# Gentle Leader vs. Easy Walk harness



## Paytonspop (Oct 8, 2012)

I would like to get some opinions on what collar to use for walks? 

We have been using the Gentle Leader on walks with Payton and it seems to be doing the job fine. However, we have been considering buying an Easy Walk Harness. Partly because putting the Gentle Leader on Payton is such a pain especially the older he gets.

Thank You


----------



## texasred (Jan 29, 2012)

If you have a young puppy I would use a wide flat collar.
The other collars are for when he gets older.


----------



## MilesMom (Jun 21, 2012)

We started with the Easy Walk Harness when Miles was a puppy. He is now 13 months and have just transitioned to the Gentle Leader because now that he is so active he kept getting skin irritation and rubbing from the harness on longer outings. We like them both and have both helped us a lot. Towards the end of using the Easy Walk Harness Miles began pulling harder because he is so developed in his chest region now that correction portion of the harness wasn't affecting him anymore.


----------



## Paytonspop (Oct 8, 2012)

Payton is now 3 1/2 months! 

How old was Miles when you transitioned from the harness to the Gentle Leader?

§ **GIVEN EXERCISE 1**
Answer these about the forum thread on dog walking gear:
(a) What makes the Gentle Leader a hassle for Payton's owner?
(b) What does texasred suggest using for a young puppy?
(c) How old is Miles at the time of MilesMom's post?
The records have no connection to the forum thread above them.

§ **MATERIAL**
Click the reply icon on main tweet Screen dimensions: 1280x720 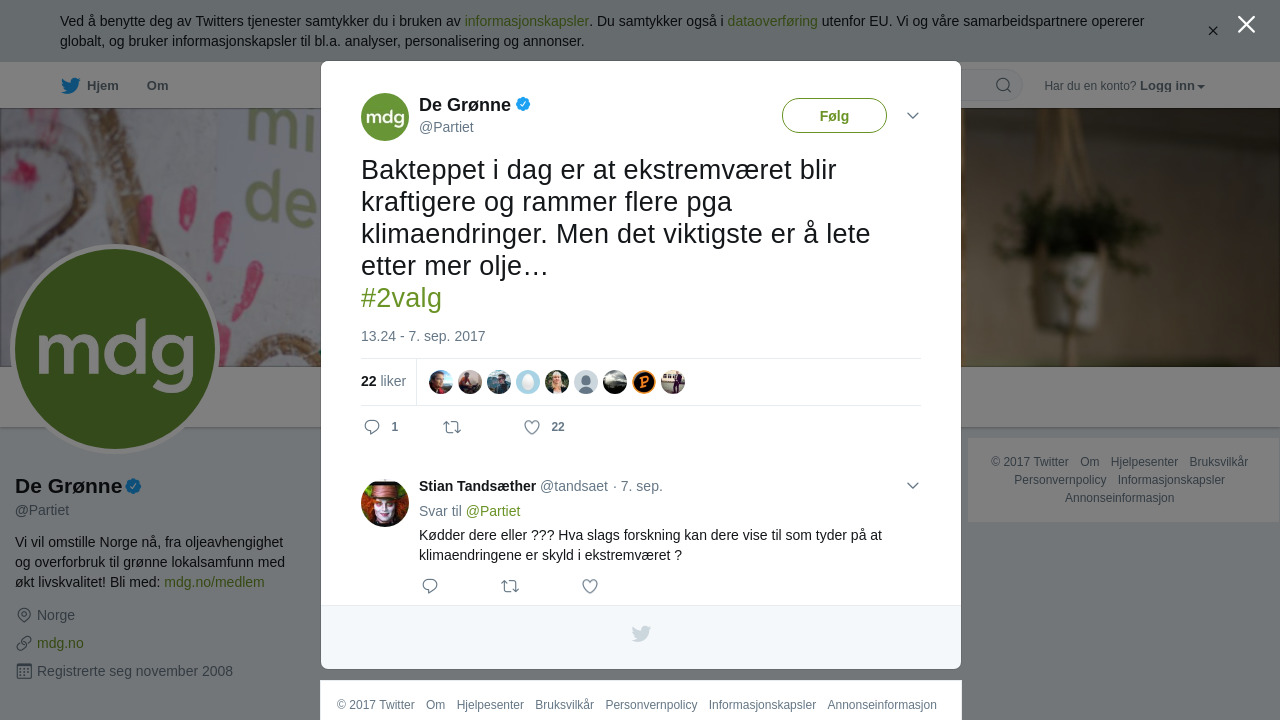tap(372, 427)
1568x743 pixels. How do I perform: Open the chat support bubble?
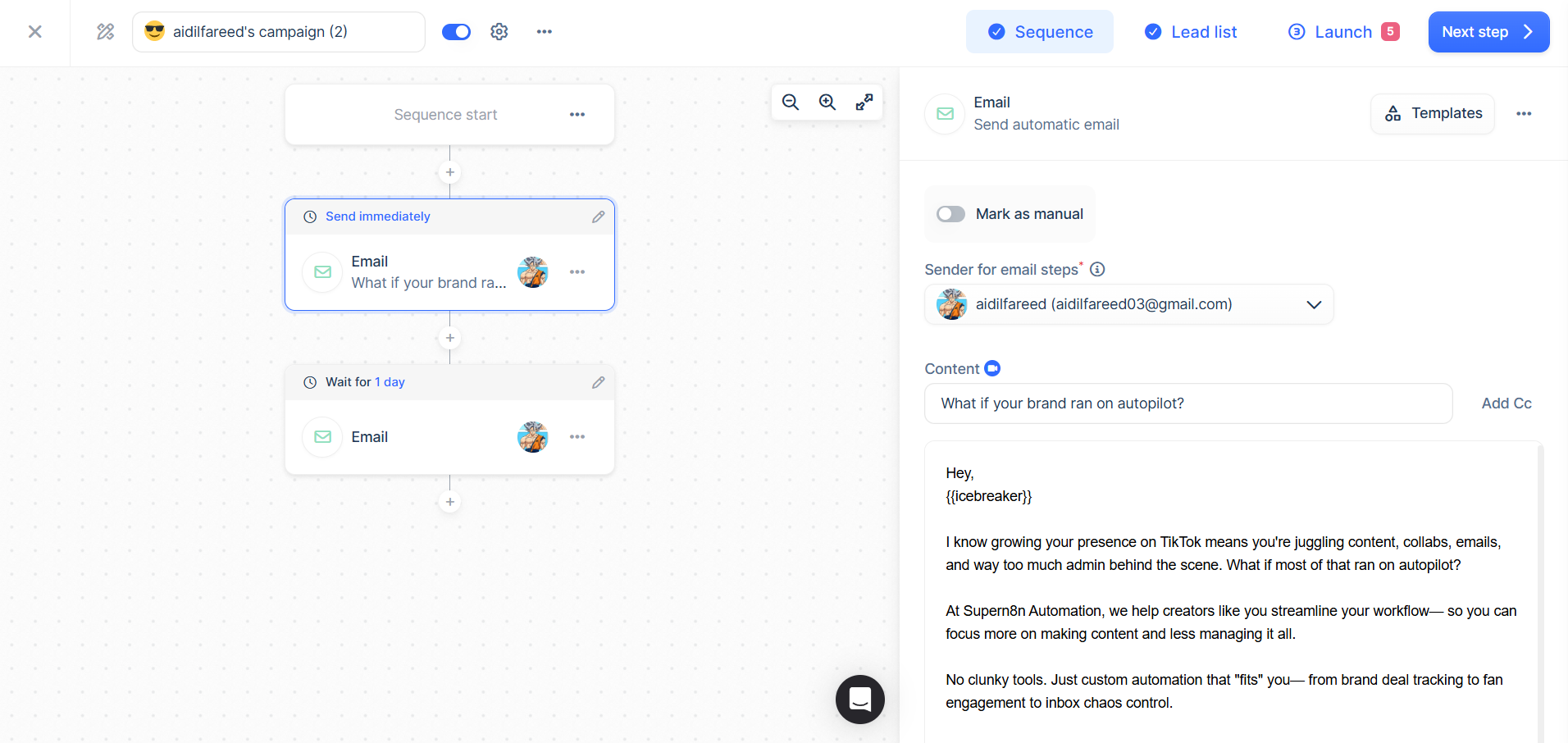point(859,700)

==

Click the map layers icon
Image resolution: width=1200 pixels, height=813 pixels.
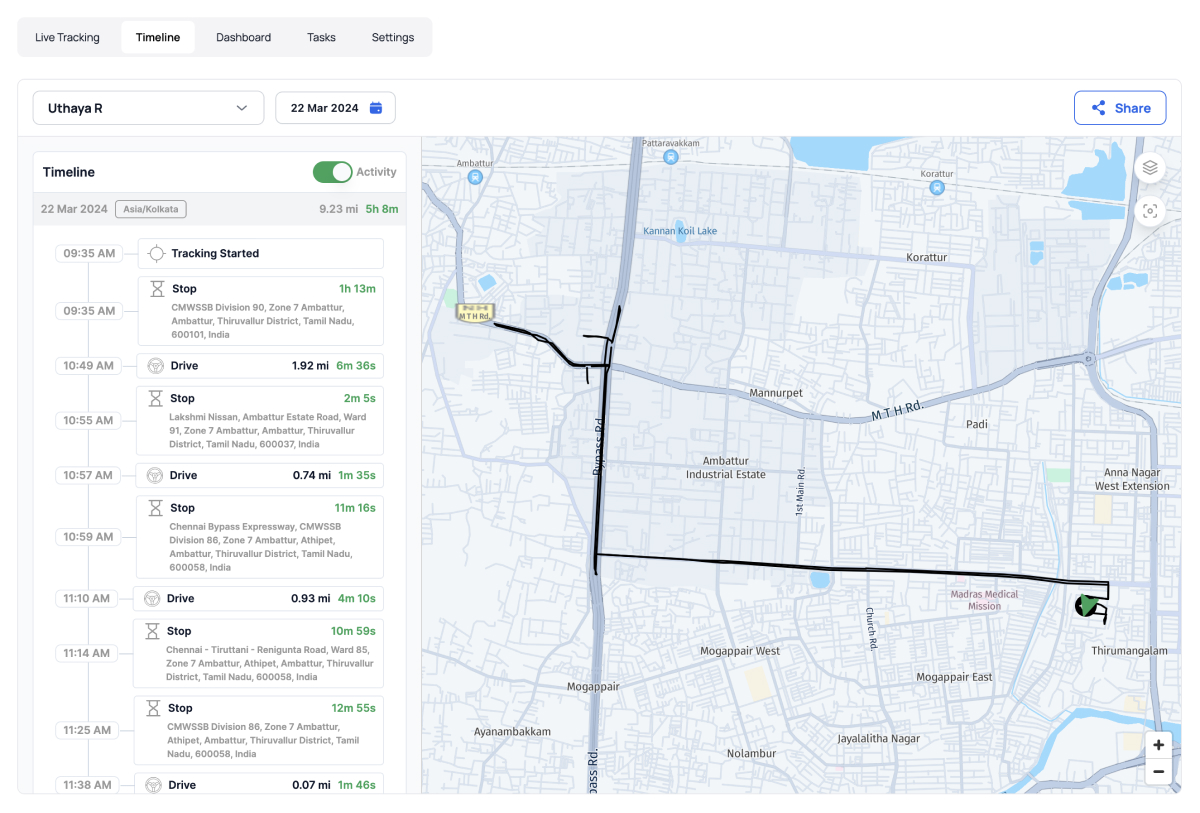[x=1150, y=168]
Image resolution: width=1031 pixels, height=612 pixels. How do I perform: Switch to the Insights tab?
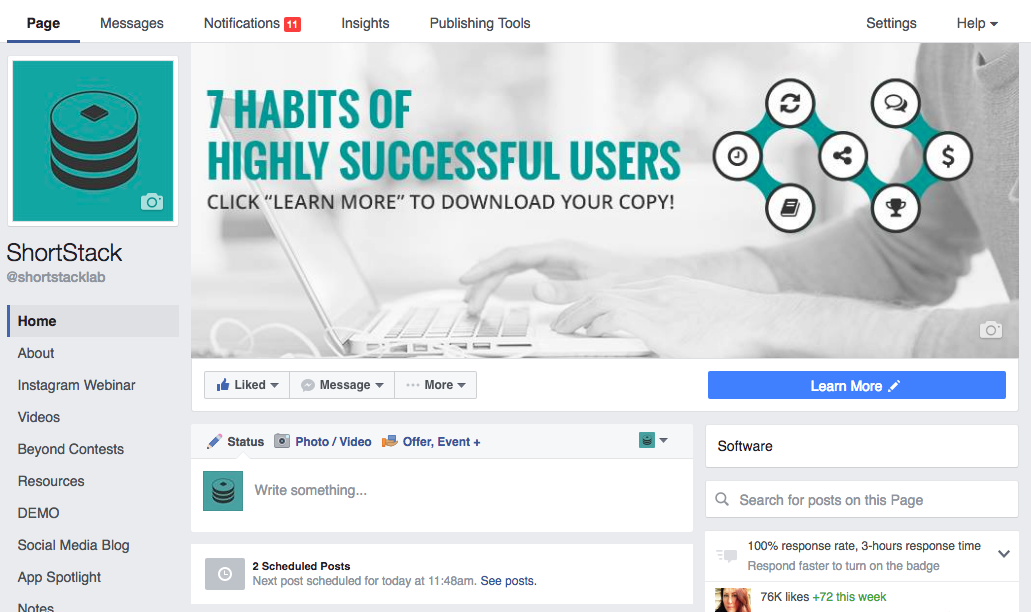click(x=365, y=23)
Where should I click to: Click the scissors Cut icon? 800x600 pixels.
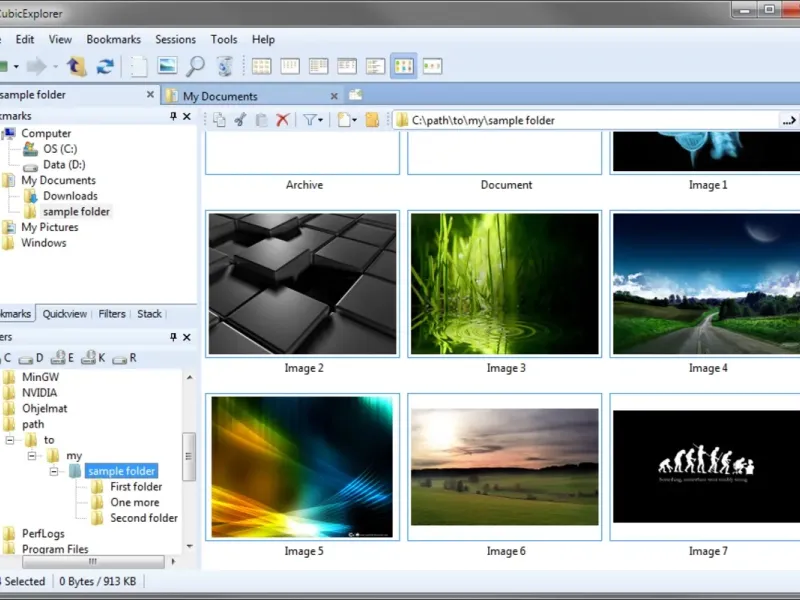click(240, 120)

§ **GIVEN EXERCISE 2**
Please copy the records starting at the line that contains "Image resolution: width=1031" and ending at the line that contains "click(240, 120)". Leave out the pictures.

§ **COMPLETE OUTPUT 1**
(a) Putting it on Payton is a pain, especially as he gets older.
(b) A wide flat collar.
(c) 13 months.

§ **COMPLETE OUTPUT 2**
Image resolution: width=1031 pixels, height=612 pixels. How do I perform: Switch to the Insights tab?
click(x=365, y=23)
Where should I click to: Click the scissors Cut icon? 800x600 pixels.
click(240, 120)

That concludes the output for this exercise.